WHAT TO WORK ON =
Each record must be printed exactly as given.

[[ RAW DATA, beginning ]]

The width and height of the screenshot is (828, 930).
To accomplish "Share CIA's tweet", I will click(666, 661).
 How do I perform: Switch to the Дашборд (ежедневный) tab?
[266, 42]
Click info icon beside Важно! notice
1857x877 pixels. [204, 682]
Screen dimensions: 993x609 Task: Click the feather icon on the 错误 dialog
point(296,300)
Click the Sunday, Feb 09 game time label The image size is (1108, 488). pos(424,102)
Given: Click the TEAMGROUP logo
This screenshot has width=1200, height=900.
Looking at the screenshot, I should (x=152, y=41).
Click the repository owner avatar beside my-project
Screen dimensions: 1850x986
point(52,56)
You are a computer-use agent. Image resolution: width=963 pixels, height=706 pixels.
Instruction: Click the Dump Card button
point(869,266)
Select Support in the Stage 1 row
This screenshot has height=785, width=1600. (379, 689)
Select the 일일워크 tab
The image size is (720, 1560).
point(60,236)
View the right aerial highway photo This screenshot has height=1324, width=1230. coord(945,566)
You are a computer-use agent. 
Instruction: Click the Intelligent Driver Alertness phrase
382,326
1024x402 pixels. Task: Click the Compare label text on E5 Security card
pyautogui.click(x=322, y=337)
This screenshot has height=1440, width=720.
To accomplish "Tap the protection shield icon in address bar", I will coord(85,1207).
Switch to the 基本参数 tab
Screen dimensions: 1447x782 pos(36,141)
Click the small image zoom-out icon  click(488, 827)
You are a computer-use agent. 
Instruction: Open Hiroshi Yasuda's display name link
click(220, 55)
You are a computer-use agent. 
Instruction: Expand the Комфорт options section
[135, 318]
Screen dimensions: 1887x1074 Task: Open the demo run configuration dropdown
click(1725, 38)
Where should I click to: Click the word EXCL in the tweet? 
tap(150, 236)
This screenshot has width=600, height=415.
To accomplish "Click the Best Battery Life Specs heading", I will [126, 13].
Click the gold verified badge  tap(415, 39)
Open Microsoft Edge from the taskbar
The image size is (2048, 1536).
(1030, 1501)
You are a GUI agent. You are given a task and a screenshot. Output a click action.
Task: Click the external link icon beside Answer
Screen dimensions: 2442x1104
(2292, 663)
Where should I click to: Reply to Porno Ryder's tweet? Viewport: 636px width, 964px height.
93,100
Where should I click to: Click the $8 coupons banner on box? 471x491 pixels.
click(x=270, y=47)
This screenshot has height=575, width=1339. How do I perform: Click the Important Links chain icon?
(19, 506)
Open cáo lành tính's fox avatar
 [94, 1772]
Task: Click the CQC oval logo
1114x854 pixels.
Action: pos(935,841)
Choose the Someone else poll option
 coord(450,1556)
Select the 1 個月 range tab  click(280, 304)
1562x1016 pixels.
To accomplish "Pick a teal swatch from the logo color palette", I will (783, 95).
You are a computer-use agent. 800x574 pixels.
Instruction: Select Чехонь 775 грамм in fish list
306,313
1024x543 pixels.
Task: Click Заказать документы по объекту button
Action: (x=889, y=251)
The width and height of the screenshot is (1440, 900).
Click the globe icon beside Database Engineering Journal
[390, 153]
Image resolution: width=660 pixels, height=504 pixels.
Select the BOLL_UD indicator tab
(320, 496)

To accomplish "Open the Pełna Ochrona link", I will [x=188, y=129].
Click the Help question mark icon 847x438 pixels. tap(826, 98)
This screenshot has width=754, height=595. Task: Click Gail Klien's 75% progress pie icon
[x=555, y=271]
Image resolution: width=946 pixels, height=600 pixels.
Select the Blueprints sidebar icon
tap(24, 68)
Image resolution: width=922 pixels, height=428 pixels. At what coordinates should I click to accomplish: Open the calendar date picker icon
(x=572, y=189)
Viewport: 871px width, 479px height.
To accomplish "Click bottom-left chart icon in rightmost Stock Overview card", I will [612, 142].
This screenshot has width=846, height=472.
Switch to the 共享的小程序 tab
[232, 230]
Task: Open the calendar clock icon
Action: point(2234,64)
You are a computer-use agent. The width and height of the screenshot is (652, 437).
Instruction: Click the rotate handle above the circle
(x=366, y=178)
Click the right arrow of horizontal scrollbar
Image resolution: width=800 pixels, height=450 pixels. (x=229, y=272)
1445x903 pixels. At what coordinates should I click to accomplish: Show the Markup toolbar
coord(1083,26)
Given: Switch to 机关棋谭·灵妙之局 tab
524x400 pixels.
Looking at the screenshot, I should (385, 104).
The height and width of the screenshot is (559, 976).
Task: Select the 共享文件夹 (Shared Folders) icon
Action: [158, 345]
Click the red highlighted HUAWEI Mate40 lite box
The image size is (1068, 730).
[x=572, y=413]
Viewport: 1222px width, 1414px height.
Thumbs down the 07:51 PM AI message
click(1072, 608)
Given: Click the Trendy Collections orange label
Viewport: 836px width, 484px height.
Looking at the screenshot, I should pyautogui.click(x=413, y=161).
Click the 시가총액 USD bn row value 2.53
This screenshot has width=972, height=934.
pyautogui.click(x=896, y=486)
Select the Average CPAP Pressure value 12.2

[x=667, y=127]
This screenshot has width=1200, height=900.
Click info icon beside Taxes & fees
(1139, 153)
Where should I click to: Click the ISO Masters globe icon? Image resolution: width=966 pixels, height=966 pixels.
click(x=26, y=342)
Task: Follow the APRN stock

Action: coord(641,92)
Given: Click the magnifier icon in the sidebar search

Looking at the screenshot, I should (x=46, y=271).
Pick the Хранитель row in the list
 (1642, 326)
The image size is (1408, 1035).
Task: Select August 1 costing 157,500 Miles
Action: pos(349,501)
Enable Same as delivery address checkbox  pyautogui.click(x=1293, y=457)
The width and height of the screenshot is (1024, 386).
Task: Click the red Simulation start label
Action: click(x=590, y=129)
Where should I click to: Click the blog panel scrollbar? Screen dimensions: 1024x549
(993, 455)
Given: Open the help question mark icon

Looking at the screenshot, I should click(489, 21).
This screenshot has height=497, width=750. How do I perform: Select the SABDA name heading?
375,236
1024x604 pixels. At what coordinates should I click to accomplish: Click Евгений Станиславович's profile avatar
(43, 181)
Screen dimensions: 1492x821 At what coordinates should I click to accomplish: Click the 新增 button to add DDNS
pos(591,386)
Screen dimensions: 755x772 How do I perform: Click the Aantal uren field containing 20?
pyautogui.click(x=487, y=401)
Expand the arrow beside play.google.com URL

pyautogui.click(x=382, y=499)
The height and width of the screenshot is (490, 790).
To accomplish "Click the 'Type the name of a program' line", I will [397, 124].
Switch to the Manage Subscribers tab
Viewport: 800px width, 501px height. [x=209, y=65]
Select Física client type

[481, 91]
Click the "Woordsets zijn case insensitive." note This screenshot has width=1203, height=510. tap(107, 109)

[[ RAW DATA, end ]]

TASK RESPONSE =
The width and height of the screenshot is (828, 930).
To accomplish "Share CIA's tweet", I will click(666, 661).
 How do I perform: Switch to the Дашборд (ежедневный) tab?
[266, 42]
Click info icon beside Важно! notice
1857x877 pixels. [204, 682]
Screen dimensions: 993x609 Task: Click the feather icon on the 错误 dialog
point(296,300)
Click the Sunday, Feb 09 game time label The image size is (1108, 488). pos(424,102)
Given: Click the TEAMGROUP logo
This screenshot has width=1200, height=900.
Looking at the screenshot, I should (x=152, y=41).
Click the repository owner avatar beside my-project
Screen dimensions: 1850x986
point(52,56)
You are a computer-use agent. Image resolution: width=963 pixels, height=706 pixels.
Instruction: Click the Dump Card button
point(869,266)
Select Support in the Stage 1 row
This screenshot has height=785, width=1600. (379, 689)
Select the 일일워크 tab
The image size is (720, 1560).
point(60,236)
View the right aerial highway photo This screenshot has height=1324, width=1230. coord(945,566)
You are a computer-use agent. 
Instruction: Click the Intelligent Driver Alertness phrase
382,326
1024x402 pixels. Task: Click the Compare label text on E5 Security card
pyautogui.click(x=322, y=337)
This screenshot has height=1440, width=720.
To accomplish "Tap the protection shield icon in address bar", I will coord(85,1207).
Switch to the 基本参数 tab
Screen dimensions: 1447x782 pos(36,141)
Click the small image zoom-out icon  click(488, 827)
You are a computer-use agent. 
Instruction: Open Hiroshi Yasuda's display name link
click(220, 55)
You are a computer-use agent. 
Instruction: Expand the Комфорт options section
[135, 318]
Screen dimensions: 1887x1074 Task: Open the demo run configuration dropdown
click(1725, 38)
Where should I click to: Click the word EXCL in the tweet? 
tap(150, 236)
This screenshot has width=600, height=415.
To accomplish "Click the Best Battery Life Specs heading", I will [126, 13].
Click the gold verified badge  tap(415, 39)
Open Microsoft Edge from the taskbar
The image size is (2048, 1536).
(1030, 1501)
You are a GUI agent. You are given a task and a screenshot. Output a click action.
Task: Click the external link icon beside Answer
Screen dimensions: 2442x1104
(2292, 663)
Where should I click to: Reply to Porno Ryder's tweet? Viewport: 636px width, 964px height.
93,100
Where should I click to: Click the $8 coupons banner on box? 471x491 pixels.
click(x=270, y=47)
This screenshot has height=575, width=1339. How do I perform: Click the Important Links chain icon?
(19, 506)
Open cáo lành tính's fox avatar
 [94, 1772]
Task: Click the CQC oval logo
1114x854 pixels.
Action: pos(935,841)
Choose the Someone else poll option
 coord(450,1556)
Select the 1 個月 range tab  click(280, 304)
1562x1016 pixels.
To accomplish "Pick a teal swatch from the logo color palette", I will (783, 95).
You are a computer-use agent. 800x574 pixels.
Instruction: Select Чехонь 775 грамм in fish list
306,313
1024x543 pixels.
Task: Click Заказать документы по объекту button
Action: (x=889, y=251)
The width and height of the screenshot is (1440, 900).
Click the globe icon beside Database Engineering Journal
[390, 153]
Image resolution: width=660 pixels, height=504 pixels.
Select the BOLL_UD indicator tab
(320, 496)

To accomplish "Open the Pełna Ochrona link", I will [x=188, y=129].
Click the Help question mark icon 847x438 pixels. tap(826, 98)
This screenshot has width=754, height=595. Task: Click Gail Klien's 75% progress pie icon
[x=555, y=271]
Image resolution: width=946 pixels, height=600 pixels.
Select the Blueprints sidebar icon
tap(24, 68)
Image resolution: width=922 pixels, height=428 pixels. At what coordinates should I click to accomplish: Open the calendar date picker icon
(x=572, y=189)
Viewport: 871px width, 479px height.
To accomplish "Click bottom-left chart icon in rightmost Stock Overview card", I will [612, 142].
This screenshot has width=846, height=472.
Switch to the 共享的小程序 tab
[232, 230]
Task: Open the calendar clock icon
Action: point(2234,64)
You are a computer-use agent. The width and height of the screenshot is (652, 437).
Instruction: Click the rotate handle above the circle
(x=366, y=178)
Click the right arrow of horizontal scrollbar
Image resolution: width=800 pixels, height=450 pixels. (x=229, y=272)
1445x903 pixels. At what coordinates should I click to accomplish: Show the Markup toolbar
coord(1083,26)
Given: Switch to 机关棋谭·灵妙之局 tab
524x400 pixels.
Looking at the screenshot, I should (385, 104).
The height and width of the screenshot is (559, 976).
Task: Select the 共享文件夹 (Shared Folders) icon
Action: [158, 345]
Click the red highlighted HUAWEI Mate40 lite box
The image size is (1068, 730).
[x=572, y=413]
Viewport: 1222px width, 1414px height.
Thumbs down the 07:51 PM AI message
click(1072, 608)
Given: Click the Trendy Collections orange label
Viewport: 836px width, 484px height.
Looking at the screenshot, I should pyautogui.click(x=413, y=161).
Click the 시가총액 USD bn row value 2.53
This screenshot has width=972, height=934.
pyautogui.click(x=896, y=486)
Select the Average CPAP Pressure value 12.2

[x=667, y=127]
This screenshot has width=1200, height=900.
Click info icon beside Taxes & fees
(1139, 153)
Where should I click to: Click the ISO Masters globe icon? Image resolution: width=966 pixels, height=966 pixels.
click(x=26, y=342)
Task: Follow the APRN stock

Action: coord(641,92)
Given: Click the magnifier icon in the sidebar search

Looking at the screenshot, I should (x=46, y=271).
Pick the Хранитель row in the list
 (1642, 326)
The image size is (1408, 1035).
Task: Select August 1 costing 157,500 Miles
Action: pos(349,501)
Enable Same as delivery address checkbox  pyautogui.click(x=1293, y=457)
The width and height of the screenshot is (1024, 386).
Task: Click the red Simulation start label
Action: click(x=590, y=129)
Where should I click to: Click the blog panel scrollbar? Screen dimensions: 1024x549
(993, 455)
Given: Open the help question mark icon

Looking at the screenshot, I should click(489, 21).
This screenshot has height=497, width=750. How do I perform: Select the SABDA name heading?
375,236
1024x604 pixels. At what coordinates should I click to accomplish: Click Евгений Станиславович's profile avatar
(43, 181)
Screen dimensions: 1492x821 At what coordinates should I click to accomplish: Click the 新增 button to add DDNS
pos(591,386)
Screen dimensions: 755x772 How do I perform: Click the Aantal uren field containing 20?
pyautogui.click(x=487, y=401)
Expand the arrow beside play.google.com URL

pyautogui.click(x=382, y=499)
The height and width of the screenshot is (490, 790).
To accomplish "Click the 'Type the name of a program' line", I will [397, 124].
Switch to the Manage Subscribers tab
Viewport: 800px width, 501px height. [x=209, y=65]
Select Física client type

[481, 91]
Click the "Woordsets zijn case insensitive." note This screenshot has width=1203, height=510. tap(107, 109)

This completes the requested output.